Yes sir, and I know what hill your talking about


----------



## jack2

LOL
that is unreal. shoot me a pm and let's go fishing.

jack


----------



## jack2

i crashed and burned several times and had to go to edge memorial for just scrapes and bruises. maybe because i was drunk, i don't know.:thumbup:

jack


----------



## stevenattsu

jack2 said:


> i crashed and burned several times and had to go to edge memorial for just scrapes and bruises. maybe because i was drunk, i don't know.:thumbup:
> 
> jack


I went too the edge of death a few times between 2002 -2006


----------



## ReefWrangler22

Kyle what size slammer III was that ?


----------



## KvartekMedia

I’m Kaleb! Kyle is my twin brother man, but it’s a 3500 !


----------



## specktackler57

Your videos rock. I have fished that spot for many years. Catchumup


----------



## Boat-Dude

You 2 brothers should get this boat.


https://www.pensacolafishingforum.com/f50/17ft-cape-horn-sale-909076/


----------



## jack2

KvartekMedia said:


> I’m Kaleb! Kyle is my twin brother man, but it’s a 3500 !


i remember reading some posts by "kyleforawhile".

jack


----------



## Floridaboater

“Man” “bro” “man” “bro” cant even read this thread without going crazy 🤫


----------



## Beachbum420

Nice video bro !!


----------



## capt.joe

I used a cut down cart to fish Sykes back in the 90's. I even had a car battery to run my baitwell pump.


----------



## softbutchharley

good to see  Glad to see we weren't the only ones getting the break offs !! lol tried 20# flouro / wire leader and no break offs, but still getting banged on the pilings a lot down from you at the bridge.
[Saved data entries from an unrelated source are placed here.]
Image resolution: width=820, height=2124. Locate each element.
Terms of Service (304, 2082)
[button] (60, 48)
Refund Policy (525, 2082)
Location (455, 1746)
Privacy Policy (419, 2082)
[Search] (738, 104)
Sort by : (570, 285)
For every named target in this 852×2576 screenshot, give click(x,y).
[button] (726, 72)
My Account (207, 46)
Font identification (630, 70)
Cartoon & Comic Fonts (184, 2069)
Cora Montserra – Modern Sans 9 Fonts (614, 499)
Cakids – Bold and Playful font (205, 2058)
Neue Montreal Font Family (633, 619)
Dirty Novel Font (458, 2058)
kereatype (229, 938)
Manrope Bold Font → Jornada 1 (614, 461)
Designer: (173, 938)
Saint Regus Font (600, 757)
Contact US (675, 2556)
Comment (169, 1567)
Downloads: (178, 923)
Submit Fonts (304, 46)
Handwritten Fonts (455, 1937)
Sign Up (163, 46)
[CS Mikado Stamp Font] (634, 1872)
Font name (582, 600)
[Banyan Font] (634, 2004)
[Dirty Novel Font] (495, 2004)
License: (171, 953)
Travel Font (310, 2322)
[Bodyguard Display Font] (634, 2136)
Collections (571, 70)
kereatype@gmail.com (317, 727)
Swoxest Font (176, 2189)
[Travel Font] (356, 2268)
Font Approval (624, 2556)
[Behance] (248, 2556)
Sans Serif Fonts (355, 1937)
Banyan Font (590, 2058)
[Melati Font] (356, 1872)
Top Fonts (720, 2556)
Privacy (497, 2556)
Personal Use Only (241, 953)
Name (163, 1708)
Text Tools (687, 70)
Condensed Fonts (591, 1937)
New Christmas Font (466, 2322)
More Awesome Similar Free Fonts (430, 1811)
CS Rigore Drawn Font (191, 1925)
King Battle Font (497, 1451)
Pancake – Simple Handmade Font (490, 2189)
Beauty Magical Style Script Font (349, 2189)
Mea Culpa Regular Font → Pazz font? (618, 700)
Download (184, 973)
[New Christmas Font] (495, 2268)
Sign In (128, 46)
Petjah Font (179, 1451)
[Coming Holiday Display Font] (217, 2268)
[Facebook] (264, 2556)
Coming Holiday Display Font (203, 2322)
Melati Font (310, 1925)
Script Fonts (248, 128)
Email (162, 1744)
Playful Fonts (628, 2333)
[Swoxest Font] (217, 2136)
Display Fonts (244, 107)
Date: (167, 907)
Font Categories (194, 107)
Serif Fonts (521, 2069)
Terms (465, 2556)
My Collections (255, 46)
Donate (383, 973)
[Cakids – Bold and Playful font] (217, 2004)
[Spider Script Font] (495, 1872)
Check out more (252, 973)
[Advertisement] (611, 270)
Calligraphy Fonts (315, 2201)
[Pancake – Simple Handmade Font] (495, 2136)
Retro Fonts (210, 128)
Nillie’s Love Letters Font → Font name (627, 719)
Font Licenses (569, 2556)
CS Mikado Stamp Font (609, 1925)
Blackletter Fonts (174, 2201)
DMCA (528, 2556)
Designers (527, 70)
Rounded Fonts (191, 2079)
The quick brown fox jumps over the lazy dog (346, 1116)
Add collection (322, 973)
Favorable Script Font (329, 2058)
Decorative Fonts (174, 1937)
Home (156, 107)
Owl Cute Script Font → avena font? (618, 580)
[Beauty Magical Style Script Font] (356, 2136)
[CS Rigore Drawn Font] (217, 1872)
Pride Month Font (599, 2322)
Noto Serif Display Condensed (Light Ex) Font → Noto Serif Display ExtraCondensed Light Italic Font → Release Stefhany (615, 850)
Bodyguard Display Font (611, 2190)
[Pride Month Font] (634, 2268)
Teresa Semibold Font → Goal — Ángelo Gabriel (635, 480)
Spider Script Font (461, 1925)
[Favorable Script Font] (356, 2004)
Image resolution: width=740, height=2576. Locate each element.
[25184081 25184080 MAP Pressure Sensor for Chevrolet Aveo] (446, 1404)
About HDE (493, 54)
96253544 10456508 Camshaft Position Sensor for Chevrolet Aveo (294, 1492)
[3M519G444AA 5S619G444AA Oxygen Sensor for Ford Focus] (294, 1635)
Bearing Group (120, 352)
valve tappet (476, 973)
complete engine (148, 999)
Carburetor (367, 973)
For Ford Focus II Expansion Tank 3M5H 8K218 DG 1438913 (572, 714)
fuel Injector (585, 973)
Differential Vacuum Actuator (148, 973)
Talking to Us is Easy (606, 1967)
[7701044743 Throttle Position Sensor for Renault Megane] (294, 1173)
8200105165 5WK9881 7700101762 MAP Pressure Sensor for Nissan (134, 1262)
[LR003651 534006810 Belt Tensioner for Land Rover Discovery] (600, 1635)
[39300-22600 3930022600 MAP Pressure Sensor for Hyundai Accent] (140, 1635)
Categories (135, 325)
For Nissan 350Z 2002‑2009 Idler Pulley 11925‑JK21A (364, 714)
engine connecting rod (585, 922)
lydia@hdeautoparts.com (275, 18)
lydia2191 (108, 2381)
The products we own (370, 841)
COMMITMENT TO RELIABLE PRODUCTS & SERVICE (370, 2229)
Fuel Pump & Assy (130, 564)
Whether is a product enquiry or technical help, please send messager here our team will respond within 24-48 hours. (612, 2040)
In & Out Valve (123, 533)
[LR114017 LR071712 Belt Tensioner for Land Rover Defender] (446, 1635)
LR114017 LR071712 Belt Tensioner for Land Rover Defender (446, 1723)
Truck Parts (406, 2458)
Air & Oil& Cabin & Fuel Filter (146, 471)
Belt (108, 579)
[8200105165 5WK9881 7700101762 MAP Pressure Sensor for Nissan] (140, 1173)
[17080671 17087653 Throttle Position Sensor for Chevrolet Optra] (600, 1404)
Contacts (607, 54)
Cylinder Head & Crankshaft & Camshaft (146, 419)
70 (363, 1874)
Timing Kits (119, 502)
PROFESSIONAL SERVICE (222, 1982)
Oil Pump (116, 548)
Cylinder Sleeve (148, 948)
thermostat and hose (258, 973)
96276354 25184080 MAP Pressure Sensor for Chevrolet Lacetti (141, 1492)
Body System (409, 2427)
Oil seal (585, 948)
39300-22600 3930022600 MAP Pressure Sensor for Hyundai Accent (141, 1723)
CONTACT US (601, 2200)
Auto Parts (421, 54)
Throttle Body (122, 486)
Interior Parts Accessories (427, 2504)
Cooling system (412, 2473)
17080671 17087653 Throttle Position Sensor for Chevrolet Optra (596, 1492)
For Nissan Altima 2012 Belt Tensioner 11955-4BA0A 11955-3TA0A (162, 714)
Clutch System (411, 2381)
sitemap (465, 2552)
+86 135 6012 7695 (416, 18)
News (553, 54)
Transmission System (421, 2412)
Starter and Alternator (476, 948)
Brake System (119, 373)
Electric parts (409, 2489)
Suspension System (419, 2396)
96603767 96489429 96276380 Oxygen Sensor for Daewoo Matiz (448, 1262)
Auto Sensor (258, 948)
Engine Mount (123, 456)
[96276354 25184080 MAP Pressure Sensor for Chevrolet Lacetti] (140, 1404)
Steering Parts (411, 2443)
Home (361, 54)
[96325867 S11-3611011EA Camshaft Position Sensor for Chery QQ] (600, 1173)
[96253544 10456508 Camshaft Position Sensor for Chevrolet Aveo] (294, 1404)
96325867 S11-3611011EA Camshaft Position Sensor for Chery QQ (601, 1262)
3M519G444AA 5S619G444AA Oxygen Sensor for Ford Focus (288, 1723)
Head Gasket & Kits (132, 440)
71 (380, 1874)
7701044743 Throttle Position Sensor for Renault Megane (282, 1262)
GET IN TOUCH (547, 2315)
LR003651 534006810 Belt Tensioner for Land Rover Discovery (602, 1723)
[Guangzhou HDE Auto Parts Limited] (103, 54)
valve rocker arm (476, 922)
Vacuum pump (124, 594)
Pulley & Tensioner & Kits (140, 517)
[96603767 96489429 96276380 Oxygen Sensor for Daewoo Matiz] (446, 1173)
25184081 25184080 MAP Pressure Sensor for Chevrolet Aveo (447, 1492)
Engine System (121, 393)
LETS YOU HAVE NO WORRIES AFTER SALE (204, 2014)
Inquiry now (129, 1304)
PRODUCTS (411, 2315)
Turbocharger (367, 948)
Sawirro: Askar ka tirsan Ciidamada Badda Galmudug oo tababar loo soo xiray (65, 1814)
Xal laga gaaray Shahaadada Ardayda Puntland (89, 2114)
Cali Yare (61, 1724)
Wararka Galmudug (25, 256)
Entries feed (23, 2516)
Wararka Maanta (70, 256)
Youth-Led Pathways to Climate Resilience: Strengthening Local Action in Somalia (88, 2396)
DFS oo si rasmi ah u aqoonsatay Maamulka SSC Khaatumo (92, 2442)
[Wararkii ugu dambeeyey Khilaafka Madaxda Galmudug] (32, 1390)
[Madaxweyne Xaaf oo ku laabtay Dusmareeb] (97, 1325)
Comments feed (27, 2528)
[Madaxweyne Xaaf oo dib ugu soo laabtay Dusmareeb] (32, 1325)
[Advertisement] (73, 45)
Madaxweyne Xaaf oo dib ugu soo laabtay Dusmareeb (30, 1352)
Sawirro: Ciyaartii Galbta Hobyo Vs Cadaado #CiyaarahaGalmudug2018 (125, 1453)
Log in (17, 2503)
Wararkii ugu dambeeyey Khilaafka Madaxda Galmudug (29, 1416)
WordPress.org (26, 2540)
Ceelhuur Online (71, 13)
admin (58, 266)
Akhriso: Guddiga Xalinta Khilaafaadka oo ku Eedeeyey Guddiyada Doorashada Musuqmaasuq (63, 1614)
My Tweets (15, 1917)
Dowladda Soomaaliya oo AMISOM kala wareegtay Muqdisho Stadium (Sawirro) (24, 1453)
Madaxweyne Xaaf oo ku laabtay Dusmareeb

Re doing reels with 20# flouro and 2-3 ft of lighter (14#) flouro. Same carolina rig setup. We had shrimp and caught some ly's as well, they hit both. Taking baby pinfish next outing. ALSO...saw a nice mangrove caught yesterday at Navarre pier late afternoon, My friend got it by accident while looking for flounder with bull minnows. TY for sharing your info and techniques and see you in the future out there. Dolphin Eyes is our boat


----------



## Fool4fishin

Totally enjoyed the video!!! I just can't visualize your location. I've fished from the bridge at the Marlin restaurant. Also from the bridge you drive up on near 17th ave. How to you get to the Sykes where you were? I'd love to turn my 2 brothers on to a good spot. They've not had much success and are soon to be skeptics..


----------



## Fool4fishin

I shared the video with my brother. He says he's fished that spot on the bridge and caught a lot of blues. Then I remembered. I never went all the way to the end of the bridge so it wasn't familiar to me. Anyway I'm coming down soon for my birthday get away. Ill definitely hit that spot!🎣


----------